1.5. Data Fusion

1.5.1. Introduction

This example shows how to use pSeven Core to train an approximation model using two data sets. One of them is considered to be precise, the other is coarse data.

Start by importing the Generic Tool for Data Fusion (GTDF) module:

from da.p7core import gtdf

1.5.2. Model Training

Generate the example samples:

import numpy as np

def getTrainData(sample_size, dim, noisy):
  x = np.random.uniform(low=0, high=1, size=sample_size * dim).reshape((sample_size, dim))
  f= np.sum(x*x, axis=1).reshape((sample_size, 1))
  if noisy:
    noise = np.random.normal(loc=0.0, scale=1.0, size=sample_size).reshape((sample_size, 1))
    f += noise
  return x, f

dim = 3
sample_size_hf = 10
sample_size_lf = sample_size_hf * 10

# prepare the high fidelity sample
x_hf, f_hf = getTrainData(sample_size_hf, dim, False)
# prepare the low fidelity sample
x_lf, f_lf = getTrainData(sample_size_lf, dim, True)

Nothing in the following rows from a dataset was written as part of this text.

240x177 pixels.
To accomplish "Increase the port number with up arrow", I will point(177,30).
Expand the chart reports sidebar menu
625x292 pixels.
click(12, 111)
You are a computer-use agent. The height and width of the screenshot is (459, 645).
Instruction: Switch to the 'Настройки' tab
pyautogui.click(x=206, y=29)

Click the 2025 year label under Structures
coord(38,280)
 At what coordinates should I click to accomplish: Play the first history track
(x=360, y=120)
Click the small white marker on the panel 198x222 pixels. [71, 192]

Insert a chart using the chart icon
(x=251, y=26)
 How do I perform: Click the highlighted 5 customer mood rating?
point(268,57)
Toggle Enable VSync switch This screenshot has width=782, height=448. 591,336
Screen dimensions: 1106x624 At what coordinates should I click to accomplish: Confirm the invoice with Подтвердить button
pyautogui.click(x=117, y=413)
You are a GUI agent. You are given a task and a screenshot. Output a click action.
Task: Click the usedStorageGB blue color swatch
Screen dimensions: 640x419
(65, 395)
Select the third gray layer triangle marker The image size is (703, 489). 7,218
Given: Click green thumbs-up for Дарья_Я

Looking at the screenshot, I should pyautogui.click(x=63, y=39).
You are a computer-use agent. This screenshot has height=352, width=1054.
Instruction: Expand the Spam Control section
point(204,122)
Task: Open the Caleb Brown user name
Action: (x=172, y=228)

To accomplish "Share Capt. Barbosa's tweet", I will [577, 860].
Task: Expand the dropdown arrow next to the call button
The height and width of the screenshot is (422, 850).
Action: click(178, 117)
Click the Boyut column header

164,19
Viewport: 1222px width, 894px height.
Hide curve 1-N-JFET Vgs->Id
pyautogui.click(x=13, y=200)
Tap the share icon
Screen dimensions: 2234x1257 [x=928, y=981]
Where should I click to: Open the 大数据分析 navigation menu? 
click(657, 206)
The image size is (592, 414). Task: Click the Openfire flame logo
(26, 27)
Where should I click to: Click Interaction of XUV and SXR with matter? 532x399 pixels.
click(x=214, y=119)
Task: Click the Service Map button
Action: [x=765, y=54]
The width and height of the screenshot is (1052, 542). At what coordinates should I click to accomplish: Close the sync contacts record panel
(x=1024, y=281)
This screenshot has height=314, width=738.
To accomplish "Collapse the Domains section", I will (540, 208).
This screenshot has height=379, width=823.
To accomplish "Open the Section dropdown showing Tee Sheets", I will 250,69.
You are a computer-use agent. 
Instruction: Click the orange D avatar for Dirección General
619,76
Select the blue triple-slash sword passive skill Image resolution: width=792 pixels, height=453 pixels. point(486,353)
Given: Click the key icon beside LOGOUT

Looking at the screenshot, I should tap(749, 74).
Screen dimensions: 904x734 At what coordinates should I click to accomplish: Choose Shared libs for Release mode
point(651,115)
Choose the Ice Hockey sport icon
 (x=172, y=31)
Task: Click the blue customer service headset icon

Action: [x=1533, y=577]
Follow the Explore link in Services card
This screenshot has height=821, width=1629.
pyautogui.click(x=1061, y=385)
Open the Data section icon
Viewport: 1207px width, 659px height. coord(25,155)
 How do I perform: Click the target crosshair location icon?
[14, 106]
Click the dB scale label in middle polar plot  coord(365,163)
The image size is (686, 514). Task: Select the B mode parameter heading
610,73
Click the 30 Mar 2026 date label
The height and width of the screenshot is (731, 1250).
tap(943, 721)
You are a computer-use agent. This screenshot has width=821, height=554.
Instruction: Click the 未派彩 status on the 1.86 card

Create a gtdf.Builder instance and train the model:

from da.p7core import gtdf
from da.p7core import loggers

# create the model builder
builder = gtdf.Builder()

# set logger; StreamLogger outputs to sys.stdout by default
builder.set_logger(loggers.StreamLogger())

# train the model
model = builder.build(x_hf, f_hf, x_lf, f_lf, options={'GTDF/loglevel': 'Info'})

1.5.3. Using the Model

Print a readable model summary:

print(model)

Save the model and reload it from disk:

model.save('model.gtdf')
loaded_model = gtdf.Model('model.gtdf')

Validate the model by checking its errors on a est sample with reference data:

# calculate errors
def calc_mean_error(model, x_sample, f_sample):
  errors = f_sample - model.calc(x_sample)
  return np.std(errors)

sample_size_test = 1000
x_hf, f_hf = getTrainData(sample_size_test, dim, False)
x_lf, f_lf = getTrainData(sample_size_test, dim, True)
print('-'*80)
print('RMS errors:')
print('HF RMS error: %.15g' % calc_mean_error(model, x_hf, f_hf))
print('LF RMS error: %.15g' % calc_mean_error(model, x_lf, f_lf))

1.5.4. Full Example Code

import numpy as np

from da.p7core import gtdf
from da.p7core import loggers

def getTrainData(sample_size, dim, noisy):
  x = np.random.uniform(low=0, high=1, size=sample_size * dim).reshape((sample_size, dim))
  f = np.sum(x*x, axis=1).reshape((sample_size, 1))
  if noisy:
    noise = np.random.normal(loc=0.0, scale=1.0, size=sample_size).reshape((sample_size, 1))
    f += noise
  return x, f

dim = 3
sample_size_hf = 10
sample_size_lf = sample_size_hf * 10

x_hf, f_hf = getTrainData(sample_size_hf, dim, False)
x_lf, f_lf = getTrainData(sample_size_lf, dim, True)

builder = gtdf.Builder()
builder.set_logger(loggers.StreamLogger())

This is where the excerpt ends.